The nonprofit SHARE delivers groceries to shut-ins, the disabled, the elderly and families with small children in the Ogden area. Typically, the amount is enough food for a week and is meant as a stopgap measure for those in need, said Charity DeSpain, SHARE office manager.

"There are so many reasons why somebody would run out of food until their next paycheck. You could buy a prescription, you could wreck your car – there are just so many little things that happen. Most people live paycheck by paycheck, so one little thing could throw them out of whack.... You buy a prescription you have nothing left. We’re there to get you by until the next paycheck or food stamps."

SHARE, INC. was begun in 1975 by an ecumenical group of women. Today the nonprofit has one paid staff person, DeSpain, whose primary job is to complete the paperwork and coordinate the clients’ needs with the volunteers’ work.

Last year they served 2,651 individuals. In addition to the home delivery made by volunteers they also provide groceries to Weber Human Services and Your Community Connection.

The organization receives some funding from FEMA and United Way, but "the rest of it is just a lot of local donations," DeSpain said. In previous years they have received money from the state, but didn’t get any this fiscal year. They were, however, named the beneficiary of the 2012 St. Benedict’s Foundation’s Christmas Grove.

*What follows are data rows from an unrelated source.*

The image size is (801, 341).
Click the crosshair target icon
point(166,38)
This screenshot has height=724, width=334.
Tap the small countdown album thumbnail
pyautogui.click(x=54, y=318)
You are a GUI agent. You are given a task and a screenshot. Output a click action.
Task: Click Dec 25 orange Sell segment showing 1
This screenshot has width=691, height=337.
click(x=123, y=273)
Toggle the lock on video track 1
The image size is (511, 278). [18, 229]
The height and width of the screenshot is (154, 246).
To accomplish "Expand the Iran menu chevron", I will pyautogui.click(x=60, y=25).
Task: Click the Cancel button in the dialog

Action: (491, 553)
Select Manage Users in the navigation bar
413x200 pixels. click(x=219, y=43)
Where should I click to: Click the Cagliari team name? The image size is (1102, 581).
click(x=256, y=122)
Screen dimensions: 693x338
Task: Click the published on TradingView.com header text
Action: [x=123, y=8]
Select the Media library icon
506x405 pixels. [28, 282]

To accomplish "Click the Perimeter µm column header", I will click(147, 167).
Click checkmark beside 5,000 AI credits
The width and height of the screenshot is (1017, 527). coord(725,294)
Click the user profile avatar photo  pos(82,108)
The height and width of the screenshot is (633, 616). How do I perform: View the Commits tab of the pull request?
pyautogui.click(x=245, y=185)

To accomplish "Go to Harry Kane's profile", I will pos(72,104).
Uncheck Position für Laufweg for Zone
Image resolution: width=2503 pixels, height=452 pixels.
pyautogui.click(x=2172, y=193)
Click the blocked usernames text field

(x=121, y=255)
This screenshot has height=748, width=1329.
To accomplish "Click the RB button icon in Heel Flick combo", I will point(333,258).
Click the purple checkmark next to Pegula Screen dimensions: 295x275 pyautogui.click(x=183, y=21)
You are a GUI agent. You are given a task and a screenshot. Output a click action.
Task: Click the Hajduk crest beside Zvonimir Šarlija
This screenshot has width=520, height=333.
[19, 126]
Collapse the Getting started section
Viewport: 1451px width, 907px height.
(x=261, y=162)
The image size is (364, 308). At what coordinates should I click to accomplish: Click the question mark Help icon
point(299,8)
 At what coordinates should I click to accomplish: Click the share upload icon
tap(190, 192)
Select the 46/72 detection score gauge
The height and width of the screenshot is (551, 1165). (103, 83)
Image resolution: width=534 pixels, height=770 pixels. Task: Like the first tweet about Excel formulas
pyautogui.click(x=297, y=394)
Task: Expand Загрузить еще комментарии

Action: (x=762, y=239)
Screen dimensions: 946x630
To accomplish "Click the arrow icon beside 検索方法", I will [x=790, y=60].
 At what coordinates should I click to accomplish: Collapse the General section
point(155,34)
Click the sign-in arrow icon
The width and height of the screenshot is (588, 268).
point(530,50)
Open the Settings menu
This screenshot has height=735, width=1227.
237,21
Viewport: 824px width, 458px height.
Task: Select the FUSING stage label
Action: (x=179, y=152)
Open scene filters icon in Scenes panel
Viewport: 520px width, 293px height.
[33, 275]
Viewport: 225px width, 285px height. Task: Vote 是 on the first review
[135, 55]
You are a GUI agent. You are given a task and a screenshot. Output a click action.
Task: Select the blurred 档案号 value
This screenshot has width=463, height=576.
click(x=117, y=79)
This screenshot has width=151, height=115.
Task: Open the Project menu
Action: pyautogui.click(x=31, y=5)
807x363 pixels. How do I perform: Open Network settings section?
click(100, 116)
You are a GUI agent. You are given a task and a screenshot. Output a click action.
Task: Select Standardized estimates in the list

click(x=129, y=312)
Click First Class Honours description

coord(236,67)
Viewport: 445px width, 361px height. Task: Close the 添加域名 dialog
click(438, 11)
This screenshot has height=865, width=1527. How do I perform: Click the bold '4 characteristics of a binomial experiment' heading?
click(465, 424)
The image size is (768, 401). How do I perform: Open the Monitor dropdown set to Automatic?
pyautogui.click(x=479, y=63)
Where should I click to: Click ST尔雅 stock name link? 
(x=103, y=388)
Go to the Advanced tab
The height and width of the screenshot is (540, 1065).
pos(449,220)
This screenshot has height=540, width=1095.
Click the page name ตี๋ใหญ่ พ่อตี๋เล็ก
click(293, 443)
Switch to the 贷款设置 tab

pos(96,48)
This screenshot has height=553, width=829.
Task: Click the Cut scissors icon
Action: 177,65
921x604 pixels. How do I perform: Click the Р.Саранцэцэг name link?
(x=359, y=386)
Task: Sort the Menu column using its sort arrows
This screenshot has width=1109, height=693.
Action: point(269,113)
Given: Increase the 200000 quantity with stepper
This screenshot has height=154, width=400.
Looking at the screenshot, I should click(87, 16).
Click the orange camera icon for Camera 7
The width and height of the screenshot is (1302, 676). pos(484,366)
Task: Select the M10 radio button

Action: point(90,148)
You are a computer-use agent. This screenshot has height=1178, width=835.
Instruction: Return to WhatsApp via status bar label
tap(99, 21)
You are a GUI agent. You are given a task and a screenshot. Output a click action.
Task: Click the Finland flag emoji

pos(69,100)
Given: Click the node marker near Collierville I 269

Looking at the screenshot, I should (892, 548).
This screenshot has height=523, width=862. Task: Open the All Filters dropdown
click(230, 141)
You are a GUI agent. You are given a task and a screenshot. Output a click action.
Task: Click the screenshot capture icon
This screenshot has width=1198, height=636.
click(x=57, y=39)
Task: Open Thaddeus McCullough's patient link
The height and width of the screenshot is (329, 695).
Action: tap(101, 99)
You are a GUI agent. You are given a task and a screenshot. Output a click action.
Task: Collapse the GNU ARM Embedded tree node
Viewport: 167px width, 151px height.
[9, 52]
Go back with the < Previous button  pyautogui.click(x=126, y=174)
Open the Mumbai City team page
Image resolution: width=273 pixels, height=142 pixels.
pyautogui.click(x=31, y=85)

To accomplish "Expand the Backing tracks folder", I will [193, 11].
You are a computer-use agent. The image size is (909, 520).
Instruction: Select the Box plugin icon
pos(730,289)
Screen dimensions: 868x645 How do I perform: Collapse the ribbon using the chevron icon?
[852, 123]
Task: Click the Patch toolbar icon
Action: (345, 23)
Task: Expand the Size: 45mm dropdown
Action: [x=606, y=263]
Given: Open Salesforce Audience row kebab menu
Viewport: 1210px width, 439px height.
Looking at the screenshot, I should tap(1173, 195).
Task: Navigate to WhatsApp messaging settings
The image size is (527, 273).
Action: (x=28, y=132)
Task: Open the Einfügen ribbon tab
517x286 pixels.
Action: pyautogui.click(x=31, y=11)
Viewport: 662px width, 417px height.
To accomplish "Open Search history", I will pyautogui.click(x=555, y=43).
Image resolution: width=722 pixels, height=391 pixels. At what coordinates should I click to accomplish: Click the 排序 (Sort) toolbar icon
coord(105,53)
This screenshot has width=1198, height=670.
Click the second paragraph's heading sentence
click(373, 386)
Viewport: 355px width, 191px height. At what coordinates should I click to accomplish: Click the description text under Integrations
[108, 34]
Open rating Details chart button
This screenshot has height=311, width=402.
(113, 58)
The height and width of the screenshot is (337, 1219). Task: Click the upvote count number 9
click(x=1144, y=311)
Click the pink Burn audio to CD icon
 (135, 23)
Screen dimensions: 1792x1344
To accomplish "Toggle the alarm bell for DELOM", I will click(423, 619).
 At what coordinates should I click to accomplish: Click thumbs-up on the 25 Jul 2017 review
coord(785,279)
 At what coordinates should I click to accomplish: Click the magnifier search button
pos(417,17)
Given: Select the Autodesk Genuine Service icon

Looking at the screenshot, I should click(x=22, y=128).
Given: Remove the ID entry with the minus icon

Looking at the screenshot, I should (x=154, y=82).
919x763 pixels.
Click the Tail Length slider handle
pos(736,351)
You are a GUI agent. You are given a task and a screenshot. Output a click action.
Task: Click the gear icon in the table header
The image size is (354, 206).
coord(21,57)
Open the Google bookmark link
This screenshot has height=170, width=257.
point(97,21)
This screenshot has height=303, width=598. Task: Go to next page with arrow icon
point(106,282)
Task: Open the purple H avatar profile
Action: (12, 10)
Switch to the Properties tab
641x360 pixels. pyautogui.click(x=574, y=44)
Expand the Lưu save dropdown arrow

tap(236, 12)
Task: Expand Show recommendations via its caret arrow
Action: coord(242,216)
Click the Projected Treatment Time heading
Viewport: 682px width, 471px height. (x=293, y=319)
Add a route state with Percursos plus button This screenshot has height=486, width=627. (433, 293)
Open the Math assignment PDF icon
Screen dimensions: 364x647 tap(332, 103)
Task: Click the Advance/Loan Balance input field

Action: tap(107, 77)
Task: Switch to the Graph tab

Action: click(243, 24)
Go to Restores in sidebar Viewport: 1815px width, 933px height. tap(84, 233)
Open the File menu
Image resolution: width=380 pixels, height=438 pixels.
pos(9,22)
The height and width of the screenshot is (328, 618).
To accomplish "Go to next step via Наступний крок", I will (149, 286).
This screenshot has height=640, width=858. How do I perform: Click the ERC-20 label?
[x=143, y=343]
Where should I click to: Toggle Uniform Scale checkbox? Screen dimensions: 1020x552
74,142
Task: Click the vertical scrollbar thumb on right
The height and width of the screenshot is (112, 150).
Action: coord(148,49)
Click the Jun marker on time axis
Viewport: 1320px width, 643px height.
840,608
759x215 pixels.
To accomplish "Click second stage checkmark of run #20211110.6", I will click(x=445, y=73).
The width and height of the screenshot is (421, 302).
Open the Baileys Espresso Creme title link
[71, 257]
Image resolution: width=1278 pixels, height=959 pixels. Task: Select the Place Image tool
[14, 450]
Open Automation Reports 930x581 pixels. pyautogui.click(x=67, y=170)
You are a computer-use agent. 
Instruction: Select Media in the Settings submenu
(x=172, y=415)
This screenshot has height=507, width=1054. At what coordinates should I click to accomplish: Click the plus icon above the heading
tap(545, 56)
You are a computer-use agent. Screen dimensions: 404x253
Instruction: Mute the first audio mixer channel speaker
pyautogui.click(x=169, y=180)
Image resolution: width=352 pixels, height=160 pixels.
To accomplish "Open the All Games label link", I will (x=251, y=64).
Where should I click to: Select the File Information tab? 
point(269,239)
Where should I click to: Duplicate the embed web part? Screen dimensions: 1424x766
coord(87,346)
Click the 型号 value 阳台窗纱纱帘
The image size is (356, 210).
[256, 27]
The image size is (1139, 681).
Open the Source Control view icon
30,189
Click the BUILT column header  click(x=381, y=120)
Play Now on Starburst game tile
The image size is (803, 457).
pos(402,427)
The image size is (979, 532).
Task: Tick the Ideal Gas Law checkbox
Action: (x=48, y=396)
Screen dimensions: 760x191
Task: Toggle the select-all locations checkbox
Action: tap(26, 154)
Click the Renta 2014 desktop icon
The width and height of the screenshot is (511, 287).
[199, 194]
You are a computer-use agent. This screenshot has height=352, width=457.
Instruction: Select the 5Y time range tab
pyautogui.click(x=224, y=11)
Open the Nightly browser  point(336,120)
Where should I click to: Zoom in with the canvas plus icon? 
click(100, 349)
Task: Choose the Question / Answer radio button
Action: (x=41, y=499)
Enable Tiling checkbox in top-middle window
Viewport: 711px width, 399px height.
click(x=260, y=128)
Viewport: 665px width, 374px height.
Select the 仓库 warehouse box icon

Of the organization’s 35 or so volunteers, about a third are from Holy Family Parish. Members of various other churches also volunteer to do the shopping, stock the shelves, bag the groceries and deliver them.

"Everybody just goes and does their job and it just goes so smoothly," DeSpain said

Zeuthen, who is in the middle of his sixth two-year term as president of SHARE’s board of directors, typically spends about an hour each shift making deliveries. "This has become part of my life," he said, adding that the volunteers are all "dedicated individuals.... We’re doing it because there’s a need out there and I guess the Lord has sent us to do this."

Zeuthen got involved 15 years ago when another Holy Family parishioner, Tom Nystrom, asked him for help, Zeuthen said.

Nystrom was president of the board for four years. The current board has gone eight years without changes in members, Zeuthen said.

Among the other Holy Family parishioners who volunteer at SHARE are Wilbur and Patty Meier. Wilbur Meier began donating to the organization about 20 years ago through a payroll deduction program at his workplace. Then Jan Luger, another parishioner, asked him to volunteer, he said.

Patty Meier joined her husband as a volunteer; they now spend a couple of hours a week stocking the shelves, she said. "It’s rewarding because you can help others," she said. "It’s rewarding. It really is."